When those elements are lacking, we see the importance of the following sources of power. First, questions of personal prestige and legitimacy come to the forefront. As Zhao Ziyang later put it, “authority is formed under many historical conditions, it is not possible to confer authority and have it suddenly appear.” Deng’s informal relationships were necessary for him to stretch and break formal party rules. Second, the violent solution was not the outcome of debate within a single defined electorate, but was instead the outcome of a struggle about whether key decision-making bodies were allowed to meet at all. And third, the key enforcer of political decisions, the military, did not act apolitically, but instead followed Deng despite strong opposition among its own ranks and clear signs party bodies were being sidelined.
KCF: Does the relationship among power/leadership/institutions remains the same in China today? Could something similar happen again?
JT: The extent to which Chinese elite politics has institutionalized is a vigorously debated topic. The opacity of the political system makes it hard to judge. One lesson from my research on authoritarian regimes is that we should be cautious about sweeping generalizations. I’ve read or heard at least half a dozen different stories about the rise of Xi Jinping that differ on critical questions like the relative role of retired officials and the Central Committee.
In some clear ways, Chinese leadership selection has moved towards institutionalization and predictability. As Alice Miller points out, over the last four party congresses retirement from the PSC has followed a defined age limit (with one exception), PSC leaders have been chosen from Politburo members not retiring from that body, and appointments have been made on the basis of age. On the other hand, those rules have never been explicitly codified. Moreover, recent evidence suggests that Xi Jinping has arrogated so much personal authority that the durability of previous leadership norms might be under increased stress.
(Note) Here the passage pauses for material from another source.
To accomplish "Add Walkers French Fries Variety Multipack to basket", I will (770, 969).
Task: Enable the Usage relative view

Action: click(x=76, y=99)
The 19th Party Congress in 2017 will shed light on this question: if an obvious successor is not identified at that meeting, it will be a clear sign that crucial previous norms are being violated.
We have no evidence that mass protests like those in 1989 will happen again any time soon. The leadership has developed a greater capacity to manage public disturbances without resorting to the People’s Liberation Army. Having said that, the PLA is still a party army and its first goal is to maintain the current regime. Institutionalization has not eliminated the possibility the military would be used in a power struggle among the elite or against the citizenry of the PRC. The relationship between the Central Military Commission (chaired by Xi Jinping) and the PSC still remains somewhat ambiguous.
In December 2012, Xi gave a chilling speech to party insiders in which he argued:
“Why do we want to unwaveringly maintain the party’s leadership over the military? This is the lesson learned from the collapse of the Soviet Union. The Soviet military was de-politicized, de-partified, nationalized, the party’s weapon was removed. Some men who wanted to save the Soviet Union appeared, they dealt with Gorbachev, but before a few days passed it was reversed, because the tool of dictatorship was not in their hands. Yeltsin stood on a tank and gave a speech, the military was useless, they maintained so-called ‘neutrality.’ Finally Gorbachev said one word declaring the end of the CPSU, and a great party was lost. In terms of size, the CPSU was bigger than us, but no one was a real man, no one came out to resist.”
These words bear remembering on the anniversary of Tiananmen, as they show, 27 years after the incident, that we cannot exclude a similar event from occurring again.